Introduction: Every bullet leaves pain in circles rippling outward, like the diameter of the bomb the Israeli poet Yehuda Amichai once described. Amichai’s bomb extends from 30 centimeters to the immediate range of dead and wounded, out to a solitary mourner “far across the sea,” finally encompassing “the entire world in the circle.” (Chana Bloch’s translation.)
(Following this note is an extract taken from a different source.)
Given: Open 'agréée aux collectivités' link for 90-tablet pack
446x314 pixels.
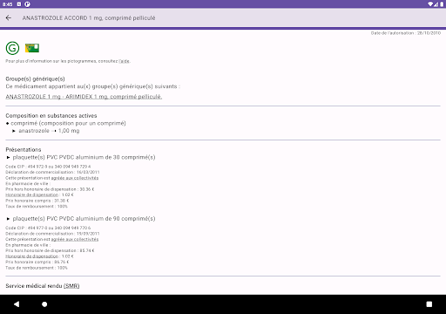Looking at the screenshot, I should point(75,239).
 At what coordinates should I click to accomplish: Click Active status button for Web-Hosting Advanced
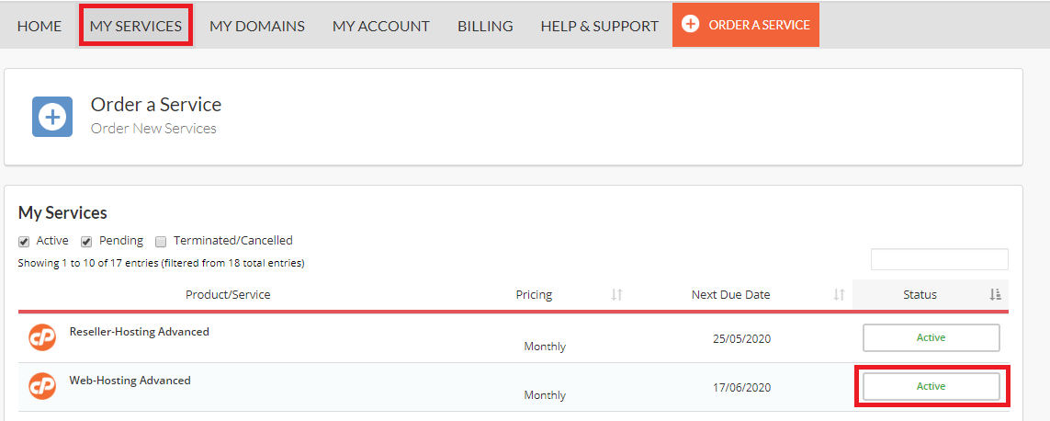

Monday’s shooting on Benning Road killed Ayana McAllister, 18, home from college on spring break, and injured her roommate, Aqueelah Brown, 19, who was visiting. It traumatized Ayana’s sister, N’Daja, 19, who was also present. Friends and acquaintances suffer in ripples outward from two family circles that will never be the same, from school communities forever changed, and from Fort Chaplin Apartments, where such shootings are too commonplace. And somewhere in that web of sorrow and confusion are neighboring toddlers who experience, without knowing in any conscious way, the calculations their caregivers make every time they leave the house.

Note: In Jewish tradition, “Mi Shebeirach” [“May the one who blessed…”] prayers use a formula that calls on memory and relationship, a personal-divine history of sorts, to make a request of God. Traditions vary today and have varied throughout history regarding timing and content of such prayers, but requests for healing are a common use in most traditions. There are many articles on the topic. Here’s one interesting piece from Sh’ma written not long after the death of Debbie Friedman (February 23, 1951 – January 9, 2011). Friedman, singer/song-writer and faculty member of the Hebrew Union College, created a musical “Mi Shebeirach” that was extremely popular in the late 20th Century and had a strong influence on how the prayer is perceived and used.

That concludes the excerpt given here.